By Manuel Hernandez-Carmona copyright
(Professor of English at the University of Phoenix PR Campus and English Program Facilitator for the Fajardo School District)

August 28th, 1963, marked a new era on the historical calendar for equal rights for African Americans and all minorities as well. Martin Luther King's , "I Have A Dream" speech in the shadow of Lincoln's Memorial a century after the Abolition of Slavery foreshadowed the events that America is living today with the election and reelection of Barack Obama. The struggle for equal rights is still present today and will remain with us tomorrow. In 2000, Latinos became the largest minority in the United States. Five decades after the greatest speech of the 20th century, Latinos are denied the opportunity to partake in the so-called "American Dream". Without a quality education, there is no dream.
Just like African Americans, Latinos are entitled to receive a better and improved quality education. There is an unrecognizable "cultural difference problem" (Models of Teaching, p.413) in America today. The Latino school population continues to grow at unprecedented levels, and their specific and concrete academic needs are not fully being attended. Cultural differences in the classroom are an advantage for the culturally competent teacher and enhance the academic development of all children.
The learning styles of Latino children are tied to individual differences and cultural diversity. Curriculum development should find reading approaches to bridge the gap every classroom day not only during Hispanic Heritage Month.

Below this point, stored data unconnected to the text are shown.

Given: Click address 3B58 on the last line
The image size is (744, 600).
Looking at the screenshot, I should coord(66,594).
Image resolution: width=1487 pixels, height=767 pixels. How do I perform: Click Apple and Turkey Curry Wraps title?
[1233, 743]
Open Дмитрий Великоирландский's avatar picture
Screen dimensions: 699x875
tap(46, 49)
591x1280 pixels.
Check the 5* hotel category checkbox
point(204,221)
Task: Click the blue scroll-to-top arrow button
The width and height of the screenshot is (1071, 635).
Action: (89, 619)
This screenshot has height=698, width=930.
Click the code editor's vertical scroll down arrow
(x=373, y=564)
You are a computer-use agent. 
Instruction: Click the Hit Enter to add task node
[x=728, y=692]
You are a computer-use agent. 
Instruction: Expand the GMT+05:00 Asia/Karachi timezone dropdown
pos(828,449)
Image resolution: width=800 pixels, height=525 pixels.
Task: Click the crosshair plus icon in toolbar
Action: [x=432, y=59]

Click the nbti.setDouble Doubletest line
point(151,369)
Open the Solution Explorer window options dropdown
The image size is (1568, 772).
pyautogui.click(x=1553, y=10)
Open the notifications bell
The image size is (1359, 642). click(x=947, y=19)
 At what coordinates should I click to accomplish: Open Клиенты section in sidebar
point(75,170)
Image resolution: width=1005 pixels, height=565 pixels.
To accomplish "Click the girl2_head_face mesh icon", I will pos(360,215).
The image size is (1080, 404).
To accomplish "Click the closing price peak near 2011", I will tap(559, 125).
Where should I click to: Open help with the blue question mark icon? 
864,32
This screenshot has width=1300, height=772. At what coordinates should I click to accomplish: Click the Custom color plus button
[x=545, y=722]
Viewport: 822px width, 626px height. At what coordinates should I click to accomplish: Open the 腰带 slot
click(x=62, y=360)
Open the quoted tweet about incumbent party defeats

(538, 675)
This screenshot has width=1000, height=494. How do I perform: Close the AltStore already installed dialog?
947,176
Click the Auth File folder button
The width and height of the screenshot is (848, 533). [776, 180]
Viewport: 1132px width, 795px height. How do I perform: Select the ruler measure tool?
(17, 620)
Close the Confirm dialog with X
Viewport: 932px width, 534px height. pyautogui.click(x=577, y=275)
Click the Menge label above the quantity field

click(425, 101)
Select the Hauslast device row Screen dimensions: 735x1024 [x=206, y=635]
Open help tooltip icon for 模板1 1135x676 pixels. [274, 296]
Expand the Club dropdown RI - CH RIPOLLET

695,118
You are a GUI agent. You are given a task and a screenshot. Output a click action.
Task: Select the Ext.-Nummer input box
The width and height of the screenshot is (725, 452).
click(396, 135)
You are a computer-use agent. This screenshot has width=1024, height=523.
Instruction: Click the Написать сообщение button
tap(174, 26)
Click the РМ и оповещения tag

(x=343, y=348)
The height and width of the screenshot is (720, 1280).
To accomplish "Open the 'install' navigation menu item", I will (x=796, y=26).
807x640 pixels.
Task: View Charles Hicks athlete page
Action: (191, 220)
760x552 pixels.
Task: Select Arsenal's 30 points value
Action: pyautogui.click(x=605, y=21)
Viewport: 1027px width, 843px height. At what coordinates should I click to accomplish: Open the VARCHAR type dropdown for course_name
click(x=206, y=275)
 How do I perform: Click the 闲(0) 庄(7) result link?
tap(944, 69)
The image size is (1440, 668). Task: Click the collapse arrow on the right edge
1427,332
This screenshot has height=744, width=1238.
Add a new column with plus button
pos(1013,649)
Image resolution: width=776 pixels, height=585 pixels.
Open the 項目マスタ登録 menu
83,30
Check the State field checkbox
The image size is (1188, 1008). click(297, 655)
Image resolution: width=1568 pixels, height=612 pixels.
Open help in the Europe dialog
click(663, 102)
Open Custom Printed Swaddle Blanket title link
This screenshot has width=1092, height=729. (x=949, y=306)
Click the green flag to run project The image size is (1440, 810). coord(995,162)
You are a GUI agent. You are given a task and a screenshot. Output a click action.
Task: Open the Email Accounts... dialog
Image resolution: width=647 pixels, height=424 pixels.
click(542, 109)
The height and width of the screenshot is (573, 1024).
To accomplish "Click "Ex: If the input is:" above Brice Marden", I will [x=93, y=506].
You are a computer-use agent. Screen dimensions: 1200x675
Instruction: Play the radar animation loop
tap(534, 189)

A typical course syllabus for a high school student in a heavily Latino school populated district will without a doubt feature the American and British classics. Why not create bridges of literary analysis to enhance identity and pave the way for the development of literacy by integrating culturally relevant literature? A mirror of the people will not only create cultural awareness but boost reading comprehension and provide the gateway to further literary analysis.
A half a century ago Martin Luther King recognized that America needed to transform its mindset. Today we are moving forward and racial equality has come a long way. An improved and better equipped curriculum is the mirror of that mindset, but there are "miles to go" before we sleep. With the Administration's recent legislative stand on immigration, millions of more Latinos will enroll in the American public school system in the up and coming years. Are we ready and willing to receive them? The struggle for a quality education is an essential part of that dream. Equal rights and equal opportunities can only be achieved with a quality education. Latino education is a dream, but a focused, driven and guided education can really make a difference in a child, family, community, city and a nation.